Document text:
A “regenerative agriculture” label invites less legal heat because it’s so vague, unlike a climate claim or other labels. The USDA’s organic label, despite some controversies and confusion, has a very specific set of requirements that farmers must meet to earn its imprimatur. The opacity of the regenerative term, critics say, is a deliberate play by the food industry. Matthew Hayek, a researcher with New York University who studies the environmental and climate impacts of the food system, noted that rules and requirements defined by the USDA organic label came about because of a concerted, organized effort by proponents of organic agriculture in the 1990s.

“There was no coalition like that for regenerative because I think everyone is happy with the reputation laundering that the regenerative label is providing,” Hayek said. “There’s been an emergent choice of this network of producers and manufacturers to not pursue federal standardisation, because the width and inclusiveness [of the term] allows the maximum benefits of the positive association, even if the material climate benefits aren’t being produced.”

Aim 1: In the regenerative agriculture passage, when did proponents of organic agriculture make the organized effort that produced the USDA organic label's rules?
Aim 2: Does the regenerative agriculture passage support each statement? (a) Matthew Hayek is a researcher with New York University. (b) The USDA organic label lacks specific requirements for farmers. (c) A coalition formed to set standards for the regenerative label.
Rely only on the regenerative agriculture passage for your answers.

Data excerpts:
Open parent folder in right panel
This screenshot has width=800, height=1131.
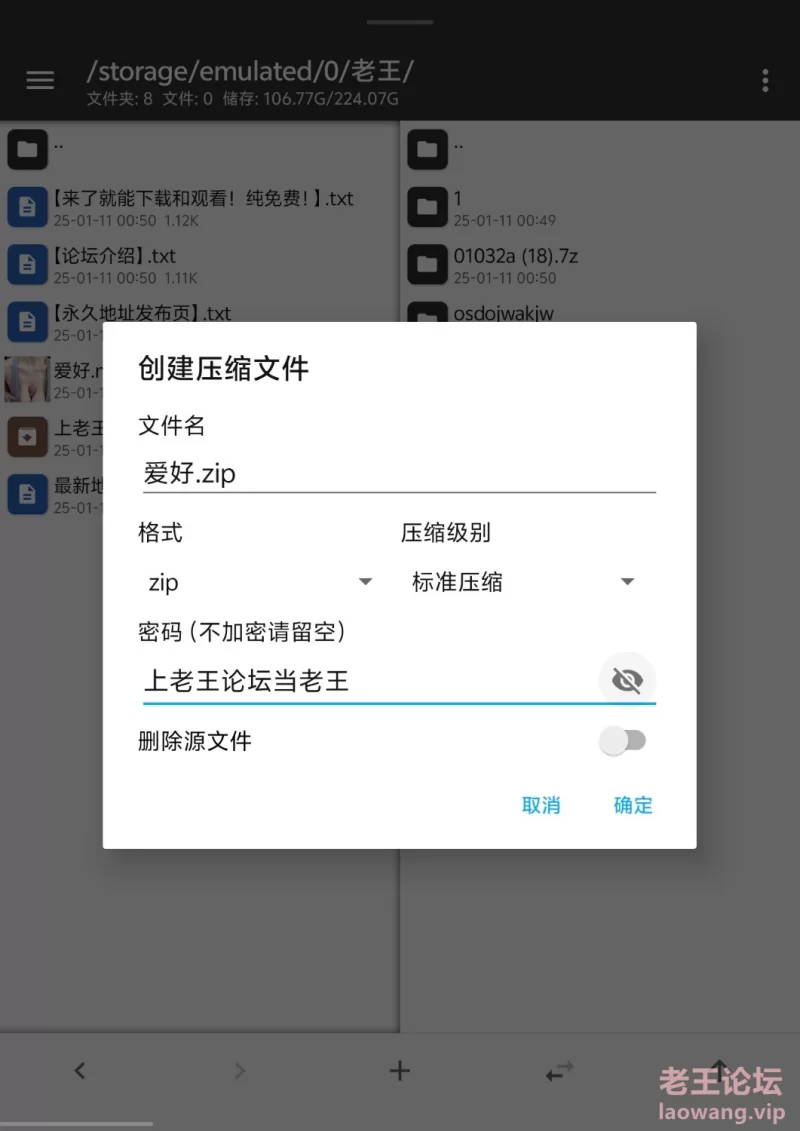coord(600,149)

--

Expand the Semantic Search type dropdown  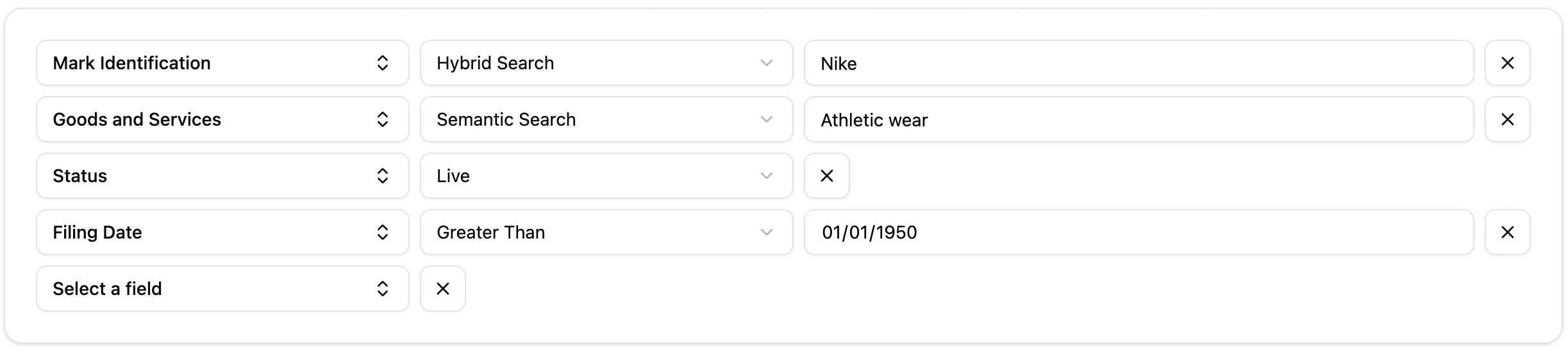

Exercise result 1: In the 1990s.

Exercise result 2:
(a) Yes: "Matthew Hayek, a researcher with New York University"
(b) No: "has a very specific set of requirements that farmers must meet to earn its imprimatur"
(c) No: "There was no coalition like that for regenerative"